Google darf schon länger testen. 2009 startete der Internetriese Tests mit Roboter-Wagen auf der Straße und setzte mit dem Projekt auch etablierte Autokonzerne unter Zugzwang. Grundsätzlich würden sich Google und Apple inzwischen aber eher um Kooperationen mit Autoherstellern bemühen, heißt es von der DB Research. So stellt die Google-Tochterfirma Waymo seit kurzem selbstfahrende Minivans für den Alltag zur Verfügung. In der Umgebung von Phoenix im US-Bundesstaat Arizona können sich Einwohner für Fahrten mit den umgebauten Chrysler-Vans bewerben. Allerdings werden sie noch von einem ausgebildeten Testfahrer zur Sicherheit begleitet. Die Testflotte der Roboterautos wird zur Zeit auf 700 Fahrzeuge ausgebaut. Außerdem plant Waymo die Technik in Fahrzeugen weiterer Hersteller unterzubringen. Bis 2015 war Ford dafür im Gespräch - inzwischen entwickelt Ford aber eigene Roboterwagen.
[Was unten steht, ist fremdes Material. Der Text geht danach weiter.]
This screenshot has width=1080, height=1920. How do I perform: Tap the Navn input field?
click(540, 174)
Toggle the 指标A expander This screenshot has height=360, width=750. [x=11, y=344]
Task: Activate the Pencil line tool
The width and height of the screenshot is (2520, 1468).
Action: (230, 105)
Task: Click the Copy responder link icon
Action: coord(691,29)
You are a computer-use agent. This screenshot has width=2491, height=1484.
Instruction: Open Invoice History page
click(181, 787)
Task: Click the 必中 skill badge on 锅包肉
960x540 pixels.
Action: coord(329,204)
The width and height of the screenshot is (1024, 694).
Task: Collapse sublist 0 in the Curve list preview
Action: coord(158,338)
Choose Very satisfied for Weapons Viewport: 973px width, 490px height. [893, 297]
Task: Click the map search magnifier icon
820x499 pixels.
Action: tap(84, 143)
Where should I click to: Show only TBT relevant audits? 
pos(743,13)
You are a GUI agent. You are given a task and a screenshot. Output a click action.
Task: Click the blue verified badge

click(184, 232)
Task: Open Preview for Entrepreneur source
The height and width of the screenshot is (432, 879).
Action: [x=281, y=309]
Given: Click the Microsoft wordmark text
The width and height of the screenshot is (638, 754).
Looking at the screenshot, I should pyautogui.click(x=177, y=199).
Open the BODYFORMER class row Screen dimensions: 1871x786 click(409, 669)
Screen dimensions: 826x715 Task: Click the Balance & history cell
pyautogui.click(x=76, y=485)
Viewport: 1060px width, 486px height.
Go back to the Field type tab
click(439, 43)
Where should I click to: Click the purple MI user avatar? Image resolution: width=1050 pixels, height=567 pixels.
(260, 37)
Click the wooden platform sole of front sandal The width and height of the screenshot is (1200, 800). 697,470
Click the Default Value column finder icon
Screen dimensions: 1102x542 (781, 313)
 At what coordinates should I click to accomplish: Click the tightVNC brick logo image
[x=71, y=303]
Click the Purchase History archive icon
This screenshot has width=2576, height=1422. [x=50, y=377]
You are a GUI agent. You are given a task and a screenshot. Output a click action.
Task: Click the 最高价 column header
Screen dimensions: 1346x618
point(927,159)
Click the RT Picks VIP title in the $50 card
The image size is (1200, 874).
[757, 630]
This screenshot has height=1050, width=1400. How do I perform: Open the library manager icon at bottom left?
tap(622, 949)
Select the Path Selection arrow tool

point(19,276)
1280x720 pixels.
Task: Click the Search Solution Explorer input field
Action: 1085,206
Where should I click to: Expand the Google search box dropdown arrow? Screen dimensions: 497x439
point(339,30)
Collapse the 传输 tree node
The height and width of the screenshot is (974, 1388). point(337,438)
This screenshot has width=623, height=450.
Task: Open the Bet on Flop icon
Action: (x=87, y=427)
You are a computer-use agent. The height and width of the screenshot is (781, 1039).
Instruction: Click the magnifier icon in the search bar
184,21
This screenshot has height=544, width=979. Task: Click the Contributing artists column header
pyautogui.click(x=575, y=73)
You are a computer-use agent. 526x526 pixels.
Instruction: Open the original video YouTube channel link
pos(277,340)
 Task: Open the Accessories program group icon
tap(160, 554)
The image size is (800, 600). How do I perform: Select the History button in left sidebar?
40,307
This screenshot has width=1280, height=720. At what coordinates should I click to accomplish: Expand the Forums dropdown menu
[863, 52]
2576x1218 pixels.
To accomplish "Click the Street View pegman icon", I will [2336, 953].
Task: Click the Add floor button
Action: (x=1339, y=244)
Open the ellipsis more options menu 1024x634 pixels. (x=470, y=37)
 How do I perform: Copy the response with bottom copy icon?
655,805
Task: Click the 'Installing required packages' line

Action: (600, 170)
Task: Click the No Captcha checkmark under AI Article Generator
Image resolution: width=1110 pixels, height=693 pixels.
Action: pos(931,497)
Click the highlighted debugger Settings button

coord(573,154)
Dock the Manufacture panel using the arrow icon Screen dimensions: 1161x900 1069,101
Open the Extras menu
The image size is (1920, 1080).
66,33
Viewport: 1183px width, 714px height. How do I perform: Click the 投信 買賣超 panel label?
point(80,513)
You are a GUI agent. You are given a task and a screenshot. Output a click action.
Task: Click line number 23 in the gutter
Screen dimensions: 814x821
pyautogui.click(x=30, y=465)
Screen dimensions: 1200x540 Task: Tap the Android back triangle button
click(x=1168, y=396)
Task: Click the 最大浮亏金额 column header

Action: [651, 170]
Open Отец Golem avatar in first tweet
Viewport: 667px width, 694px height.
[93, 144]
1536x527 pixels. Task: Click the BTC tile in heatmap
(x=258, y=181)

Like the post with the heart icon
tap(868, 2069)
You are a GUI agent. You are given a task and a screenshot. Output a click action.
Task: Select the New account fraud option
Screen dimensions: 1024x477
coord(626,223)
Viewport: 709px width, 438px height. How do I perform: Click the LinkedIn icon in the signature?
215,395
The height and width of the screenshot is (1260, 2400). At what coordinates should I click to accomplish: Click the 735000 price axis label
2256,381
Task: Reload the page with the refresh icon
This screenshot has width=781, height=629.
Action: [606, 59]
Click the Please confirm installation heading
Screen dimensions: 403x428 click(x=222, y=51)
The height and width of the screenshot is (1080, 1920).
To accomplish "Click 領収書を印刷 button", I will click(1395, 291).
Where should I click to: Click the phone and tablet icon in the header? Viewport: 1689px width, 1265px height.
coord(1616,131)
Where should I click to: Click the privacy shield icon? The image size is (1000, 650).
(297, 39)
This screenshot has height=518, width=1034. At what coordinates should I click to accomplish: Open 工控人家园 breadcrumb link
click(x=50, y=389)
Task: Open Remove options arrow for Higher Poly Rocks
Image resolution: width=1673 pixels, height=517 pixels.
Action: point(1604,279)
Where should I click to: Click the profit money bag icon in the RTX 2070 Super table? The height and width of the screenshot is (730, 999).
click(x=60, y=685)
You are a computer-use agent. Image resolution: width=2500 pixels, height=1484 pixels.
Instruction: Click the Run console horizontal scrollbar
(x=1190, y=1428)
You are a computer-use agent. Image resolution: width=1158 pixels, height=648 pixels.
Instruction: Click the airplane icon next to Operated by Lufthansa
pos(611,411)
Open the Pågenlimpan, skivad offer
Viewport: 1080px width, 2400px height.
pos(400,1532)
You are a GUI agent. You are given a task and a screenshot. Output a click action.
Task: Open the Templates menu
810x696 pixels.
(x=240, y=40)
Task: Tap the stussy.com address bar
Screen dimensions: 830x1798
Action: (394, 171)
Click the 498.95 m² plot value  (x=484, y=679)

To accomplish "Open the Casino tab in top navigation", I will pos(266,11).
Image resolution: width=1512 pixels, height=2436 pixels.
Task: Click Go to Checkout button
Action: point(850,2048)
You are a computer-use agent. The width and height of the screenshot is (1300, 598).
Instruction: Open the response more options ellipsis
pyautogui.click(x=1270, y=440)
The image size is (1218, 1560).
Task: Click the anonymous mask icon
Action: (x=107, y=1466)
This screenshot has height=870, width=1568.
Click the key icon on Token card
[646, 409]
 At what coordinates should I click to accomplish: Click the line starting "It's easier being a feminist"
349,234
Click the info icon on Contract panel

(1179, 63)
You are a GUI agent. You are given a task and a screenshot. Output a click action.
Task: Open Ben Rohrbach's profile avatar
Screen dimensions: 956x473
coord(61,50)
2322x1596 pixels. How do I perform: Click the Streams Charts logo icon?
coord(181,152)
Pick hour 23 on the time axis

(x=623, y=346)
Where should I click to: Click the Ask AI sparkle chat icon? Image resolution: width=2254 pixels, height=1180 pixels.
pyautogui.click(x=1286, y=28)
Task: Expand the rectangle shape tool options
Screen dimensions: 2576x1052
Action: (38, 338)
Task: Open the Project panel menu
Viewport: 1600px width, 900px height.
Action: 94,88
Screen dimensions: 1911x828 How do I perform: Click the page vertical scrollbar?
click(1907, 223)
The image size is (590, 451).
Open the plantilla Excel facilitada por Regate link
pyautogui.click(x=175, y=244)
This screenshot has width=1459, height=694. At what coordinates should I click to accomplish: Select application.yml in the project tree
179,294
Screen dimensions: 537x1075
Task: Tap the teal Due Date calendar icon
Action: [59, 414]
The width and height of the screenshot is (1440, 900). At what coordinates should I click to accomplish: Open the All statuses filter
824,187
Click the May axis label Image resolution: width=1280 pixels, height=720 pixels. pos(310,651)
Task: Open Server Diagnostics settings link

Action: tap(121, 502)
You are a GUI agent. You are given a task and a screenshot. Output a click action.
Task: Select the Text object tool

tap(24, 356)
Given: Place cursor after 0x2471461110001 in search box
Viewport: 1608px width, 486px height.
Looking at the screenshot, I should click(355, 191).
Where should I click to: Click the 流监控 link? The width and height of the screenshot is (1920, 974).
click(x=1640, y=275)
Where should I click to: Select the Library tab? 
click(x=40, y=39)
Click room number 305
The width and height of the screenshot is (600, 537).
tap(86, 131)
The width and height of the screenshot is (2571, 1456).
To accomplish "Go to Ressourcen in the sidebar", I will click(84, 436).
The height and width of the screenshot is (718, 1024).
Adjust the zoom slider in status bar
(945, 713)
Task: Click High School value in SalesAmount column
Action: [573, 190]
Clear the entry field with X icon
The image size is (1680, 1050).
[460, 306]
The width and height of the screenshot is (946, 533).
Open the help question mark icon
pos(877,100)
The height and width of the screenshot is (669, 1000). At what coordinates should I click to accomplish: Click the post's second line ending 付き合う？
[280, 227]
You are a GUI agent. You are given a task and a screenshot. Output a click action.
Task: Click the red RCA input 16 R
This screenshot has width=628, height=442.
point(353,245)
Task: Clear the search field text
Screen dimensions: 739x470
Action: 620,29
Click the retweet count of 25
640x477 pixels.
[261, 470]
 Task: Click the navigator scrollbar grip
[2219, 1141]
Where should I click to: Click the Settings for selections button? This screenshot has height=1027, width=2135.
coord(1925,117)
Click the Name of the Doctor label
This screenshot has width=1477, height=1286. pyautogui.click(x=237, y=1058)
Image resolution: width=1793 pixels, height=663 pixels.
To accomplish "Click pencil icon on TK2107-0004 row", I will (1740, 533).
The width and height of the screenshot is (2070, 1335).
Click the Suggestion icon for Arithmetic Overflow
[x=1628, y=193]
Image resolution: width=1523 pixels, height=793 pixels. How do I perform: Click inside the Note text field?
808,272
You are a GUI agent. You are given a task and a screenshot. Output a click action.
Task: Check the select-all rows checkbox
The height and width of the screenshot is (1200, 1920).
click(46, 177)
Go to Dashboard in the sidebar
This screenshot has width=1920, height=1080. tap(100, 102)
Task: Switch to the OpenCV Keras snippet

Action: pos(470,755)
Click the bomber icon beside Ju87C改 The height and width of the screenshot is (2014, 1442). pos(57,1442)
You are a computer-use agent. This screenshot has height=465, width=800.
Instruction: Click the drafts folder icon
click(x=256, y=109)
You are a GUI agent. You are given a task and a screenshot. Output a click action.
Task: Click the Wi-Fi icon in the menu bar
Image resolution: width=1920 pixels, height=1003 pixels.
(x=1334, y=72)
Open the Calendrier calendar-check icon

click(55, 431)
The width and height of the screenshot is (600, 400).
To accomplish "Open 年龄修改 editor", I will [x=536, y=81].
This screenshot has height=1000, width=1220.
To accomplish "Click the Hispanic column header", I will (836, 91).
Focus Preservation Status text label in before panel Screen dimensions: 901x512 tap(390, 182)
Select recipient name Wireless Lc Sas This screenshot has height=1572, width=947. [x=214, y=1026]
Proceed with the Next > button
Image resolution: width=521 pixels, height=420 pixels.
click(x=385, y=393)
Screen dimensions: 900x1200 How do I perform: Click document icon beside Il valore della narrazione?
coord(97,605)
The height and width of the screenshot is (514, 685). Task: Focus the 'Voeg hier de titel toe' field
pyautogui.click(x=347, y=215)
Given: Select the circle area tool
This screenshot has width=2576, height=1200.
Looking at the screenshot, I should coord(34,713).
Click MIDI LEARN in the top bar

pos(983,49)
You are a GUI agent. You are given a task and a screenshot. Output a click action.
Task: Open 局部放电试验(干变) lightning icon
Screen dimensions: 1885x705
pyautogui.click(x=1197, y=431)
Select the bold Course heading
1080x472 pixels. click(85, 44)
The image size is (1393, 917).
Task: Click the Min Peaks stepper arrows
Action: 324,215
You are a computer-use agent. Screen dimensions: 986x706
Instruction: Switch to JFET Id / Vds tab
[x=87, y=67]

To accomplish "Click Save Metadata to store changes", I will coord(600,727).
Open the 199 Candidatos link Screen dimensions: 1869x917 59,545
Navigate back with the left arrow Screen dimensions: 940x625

Seit März 2017 testet auch der Fahrdienst Uber Roboterwagen in Kalifornien. Der chinesische Fahrdienst Didi Chuxing, an dem sich Apple mit einer Milliarde Dollar beteiligt hat, ist ebenfalls in Kalifornien aktiv. Insgesamt haben mehr als 30 Unternehmen die Erlaubnis ihre selbstfahrenden Autos auf kalifornischen Straßen zu testen.
Ohne Fahrer - erlaubt ab 2019?!
Noch ist die Technologie nicht soweit, dass Autos wirklich ohne Fahrer fahren können. Außerdem sind noch viele Fragen ungelöst. So werden beim autonomen Fahren Unmengen von Daten gesammelt. Wie aber werden diese Daten geschützt und wer hat Einblick in die Daten? Und wie wird verhindert, dass autonome Fahrzeuge gehackt und manipuliert werden?
Auch ethische Fragen sind noch ungeklärt. Wie soll sich ein Fahrzeug verhalten, wenn es die Wahl hat einen alten Menschen oder einen jungen anzufahren? Eine Frau oder einen Mann? Aufgrund solcher Fragen ist in Deutschland bislang nur das teilautomatisierte Fahren erlaubt. Die Automatisierungssysteme müssen "jederzeit durch den Fahrzeugführer übersteuerbar oder deaktivierbar" sein, schreibt der Gesetzgeber. Die letzte Verantwortung trägt somit immer noch der Mensch.
In den USA soll ab 2019 vollautomatisiertes Fahren erlaubt sein, heißt es in der Süddeutschen Zeitung. Das bedeutet, dass der Fahrer nicht mehr als Rückfalllösung gebraucht würde. Auch China presche vor und erlaube, sechs führerlosen Fahrzeugen 2019 in Shanghai zu fahren. Sie dürfen Personen und Güter auf öffentlichen Straßen mit bis zu 50 Kilometern pro Stunde transportieren. Aber auch hier kontrolliere eine Leitstelle über Bordkameras die Fahrten und kann, wenn nötig, per Fernsteuerung eingreifen, so die Süddeutsche Zeitung.
Ab 2021 sollen dann Autos auf den chinesischen Markt kommen, die teilweise oder komplett ohne Eingriff von Menschen fahren können. In China geht man davon aus, dass zwischen 2026 und 2030 das automatisierte Fahren weit verbreitet ist, so zumindest sieht es ein Konzept der für die Autoindustrie zuständigen Behörde vor.